+++ INPUT +++

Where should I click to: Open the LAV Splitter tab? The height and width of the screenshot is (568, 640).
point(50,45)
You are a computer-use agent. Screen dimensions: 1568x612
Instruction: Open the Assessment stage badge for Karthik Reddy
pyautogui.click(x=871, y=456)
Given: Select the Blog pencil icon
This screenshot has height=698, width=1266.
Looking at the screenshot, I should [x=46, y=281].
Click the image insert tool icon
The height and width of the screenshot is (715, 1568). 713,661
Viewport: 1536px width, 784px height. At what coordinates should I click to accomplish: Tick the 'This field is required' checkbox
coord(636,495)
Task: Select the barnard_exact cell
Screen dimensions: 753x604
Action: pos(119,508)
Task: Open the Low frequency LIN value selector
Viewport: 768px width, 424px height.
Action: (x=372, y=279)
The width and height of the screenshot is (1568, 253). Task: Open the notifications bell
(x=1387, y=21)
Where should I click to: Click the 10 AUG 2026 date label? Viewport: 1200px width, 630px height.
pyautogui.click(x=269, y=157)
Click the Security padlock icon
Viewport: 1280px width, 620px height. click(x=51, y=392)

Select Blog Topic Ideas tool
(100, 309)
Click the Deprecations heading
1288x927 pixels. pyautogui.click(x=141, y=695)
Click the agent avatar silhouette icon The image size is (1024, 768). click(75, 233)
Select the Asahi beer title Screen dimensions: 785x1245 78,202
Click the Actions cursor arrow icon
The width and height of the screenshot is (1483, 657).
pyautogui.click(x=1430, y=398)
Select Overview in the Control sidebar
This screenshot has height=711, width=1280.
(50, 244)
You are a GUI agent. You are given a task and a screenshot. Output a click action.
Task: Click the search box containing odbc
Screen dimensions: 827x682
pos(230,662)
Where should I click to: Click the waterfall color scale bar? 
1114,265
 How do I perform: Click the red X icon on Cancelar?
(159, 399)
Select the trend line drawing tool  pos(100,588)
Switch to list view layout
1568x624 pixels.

+++

→ **WHAT NEEDS TO BE DONE**: Rewrite the rows from the first one through the line containing "pyautogui.click(x=1430, y=398)", changing "pencil icon" to "pen icon" and leaving everything else as it is.

→ **EXERCISE SOLUTION**:
Where should I click to: Open the LAV Splitter tab? The height and width of the screenshot is (568, 640).
point(50,45)
You are a computer-use agent. Screen dimensions: 1568x612
Instruction: Open the Assessment stage badge for Karthik Reddy
pyautogui.click(x=871, y=456)
Given: Select the Blog pen icon
This screenshot has height=698, width=1266.
Looking at the screenshot, I should [x=46, y=281].
Click the image insert tool icon
The height and width of the screenshot is (715, 1568). 713,661
Viewport: 1536px width, 784px height. At what coordinates should I click to accomplish: Tick the 'This field is required' checkbox
coord(636,495)
Task: Select the barnard_exact cell
Screen dimensions: 753x604
Action: pos(119,508)
Task: Open the Low frequency LIN value selector
Viewport: 768px width, 424px height.
Action: (x=372, y=279)
The width and height of the screenshot is (1568, 253). Task: Open the notifications bell
(x=1387, y=21)
Where should I click to: Click the 10 AUG 2026 date label? Viewport: 1200px width, 630px height.
pyautogui.click(x=269, y=157)
Click the Security padlock icon
Viewport: 1280px width, 620px height. click(x=51, y=392)

Select Blog Topic Ideas tool
(100, 309)
Click the Deprecations heading
1288x927 pixels. pyautogui.click(x=141, y=695)
Click the agent avatar silhouette icon The image size is (1024, 768). click(75, 233)
Select the Asahi beer title Screen dimensions: 785x1245 78,202
Click the Actions cursor arrow icon
The width and height of the screenshot is (1483, 657).
pyautogui.click(x=1430, y=398)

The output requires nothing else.